Close to 5.9 million people voted for governor of New York three weeks ago. In a 2015 survey, the scholarly journal Injury Prevention put the rate of gun ownership in the state at 10.3 percent, while DemographicData.Org put it at 18 percent.
Do the math and you can understand why Andrew Cuomo and most members of the State Legislate easily won re-election despite perpetrating a public fraud like the SAFE Act. Because most people don't own guns and know relatively little about firearms, politicians are able to fool the majority of the electorate who care little about a Second Amendment right because they think it doesn’t affect them.
But what about when those same politicians start going after First Amendment rights?
Or Fourth Amendment rights?
If you think it couldn’t happen here, think again. It already is.
The ink wasn’t even dry on vote totals putting Democrats in charge of the State Senate when Brooklyn’s Kevin Parker introduced a chilling bill. It would require anyone applying for a handgun permit or for the mandated recertification every five years to provide the State Police with their log-in and password so troopers can search their social media accounts for the prior three years and review their Google or Yahoo search history for the prior year.
Police would look for everything from "commonly known profane slurs or biased language" to posts "threatening ... another person" to the ridiculously vague "any other issue deemed necessary by the New York state police."
One hardly need be a constitutional scholar to recognize this blanket permission slip constitutes a blatant assault on free speech and an intrusion on privacy rights with no semblance of due process or judicial review.
One of the few things gun owners and gun banners agree on is the need to keep weapons out of the hands of those who pose a danger. Too many times a mass shooting is followed by revelations that the gunman – Nikolas Cruz in Parkland, Pulse nightclub shooter Omar Mateen, or Fort Lauderdale airport shooter Esteban Santiago – had raised all sorts of warning signs but there was still no effective intervention.
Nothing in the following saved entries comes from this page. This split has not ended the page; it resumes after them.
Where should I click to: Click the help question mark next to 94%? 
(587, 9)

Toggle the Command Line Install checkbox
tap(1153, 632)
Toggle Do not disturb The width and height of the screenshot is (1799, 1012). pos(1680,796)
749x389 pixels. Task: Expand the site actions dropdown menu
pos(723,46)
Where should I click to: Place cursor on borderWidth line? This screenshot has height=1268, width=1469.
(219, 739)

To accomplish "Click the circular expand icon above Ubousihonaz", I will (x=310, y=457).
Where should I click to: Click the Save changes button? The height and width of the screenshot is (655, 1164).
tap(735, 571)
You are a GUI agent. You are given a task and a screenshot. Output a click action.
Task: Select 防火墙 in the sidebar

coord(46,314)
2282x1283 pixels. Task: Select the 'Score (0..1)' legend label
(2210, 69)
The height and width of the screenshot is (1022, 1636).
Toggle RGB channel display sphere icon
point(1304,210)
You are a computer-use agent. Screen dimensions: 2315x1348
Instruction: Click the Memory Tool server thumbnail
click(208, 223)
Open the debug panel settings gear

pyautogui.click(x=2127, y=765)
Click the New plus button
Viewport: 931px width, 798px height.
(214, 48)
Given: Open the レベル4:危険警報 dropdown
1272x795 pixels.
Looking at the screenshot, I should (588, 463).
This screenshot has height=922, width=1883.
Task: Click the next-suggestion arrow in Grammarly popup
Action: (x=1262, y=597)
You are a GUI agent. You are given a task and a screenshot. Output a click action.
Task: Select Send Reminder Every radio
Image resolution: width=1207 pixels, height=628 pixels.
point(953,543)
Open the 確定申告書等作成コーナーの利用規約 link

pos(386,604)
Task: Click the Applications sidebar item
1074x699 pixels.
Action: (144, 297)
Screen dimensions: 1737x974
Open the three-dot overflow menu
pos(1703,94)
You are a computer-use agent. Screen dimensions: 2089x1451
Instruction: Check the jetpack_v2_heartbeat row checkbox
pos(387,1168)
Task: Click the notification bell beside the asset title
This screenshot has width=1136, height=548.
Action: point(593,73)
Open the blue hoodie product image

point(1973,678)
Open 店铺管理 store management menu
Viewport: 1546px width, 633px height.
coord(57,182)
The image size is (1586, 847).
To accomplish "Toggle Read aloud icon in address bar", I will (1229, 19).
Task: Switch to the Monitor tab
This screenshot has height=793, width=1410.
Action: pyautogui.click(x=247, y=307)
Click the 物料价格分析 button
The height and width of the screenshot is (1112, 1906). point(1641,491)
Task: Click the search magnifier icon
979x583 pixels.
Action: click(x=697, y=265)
But those warning signs are the key. That kind of specific evidence should be necessary before subjecting any American to a fishing expedition by government agents to determine what they are reading online or what they are saying to whom.
Yet instead of basing action on any semblance of individualized probable cause, this dragnet would ensnare every handgun owner whether they’ve said anything or done anything that warrants scrutiny or not. That’s exactly what the First Amendment’s free speech protections and the Fourth Amendment’s prohibition against unreasonable searches were designed to prevent.
"They want to punish you for things you haven’t even done," said attorney Max Tresmond, outlining the bill’s dangers at a recent meeting of the 1791 Society, a relatively new constitutional rights group that takes its name from the year the Bill of Rights was ratified.
Tresmond raised the example of someone doing scholarly research on the early 1940s and then being denied a pistol permit on the grounds that she was a Nazi sympathizer. I’m sure you can think of your own example of a line of inquiry or of free expression that might run afoul of bureaucratic sensibilities even if it is not illegal.
And where does it stop? If your social media activity indicates you like to drink, is that grounds for denying you a driver’s license? Will government snoopers be able to pry into the online lives of anyone applying for any type of professional license?
Of course, if you value your privacy and free speech rights and refuse to give them your log-in and password, then you could automatically be denied the right to own a handgun.
As Tresmond put it, we are all in danger "when they make you trade one Constitutional right for another." And of course this is only aimed at legal gun owners because criminals – by definition – will ignore such a law anyway.
Tresmond also is correct that this could be more dangerous than the SAFE Act, the 2013 con job rushed through under the guise of safeguarding the public. In fact, after listening to the governor and his legislative minions, most of the public probably thinks you can no longer buy a so-called "assault weapon" in New York.
The truth is you can still buy an AR-15 that shoots exactly the same ammunition at the same rate of fire – one shot for each pull of the trigger – as any AR-15 in any of the less-regulated states. All you can’t do is buy one with a thumbhole, or a bayonet mount or some other purely cosmetic feature that has nothing to do with a gun’s lethality.
Yet that’s what passes for "common sense gun control" because politicians are confident that most of the public won’t know any better or won’t care.
But everyone should care about free speech and privacy.
I normally reject the slippery slope argument because life is about drawing lines. But when it comes to gun rights, there is no line opponents will not cross. And this one carries implications not just for those who care about gun rights, but those who care about rights in general.
Reflecting in the post-Holocaust era, Martin Niemöller memorably described what can happen when individuals sit idly by. His chilling warning has Constitutional parallels in New York as basic rights are put in jeopardy:
First they came for the Second Amendment, and I did not speak up because I was not a gun owner.
Then they came for the First Amendment ...
Then they came for the Fourth Amendment .....
And pretty soon there was nothing left of the Bill of Rights.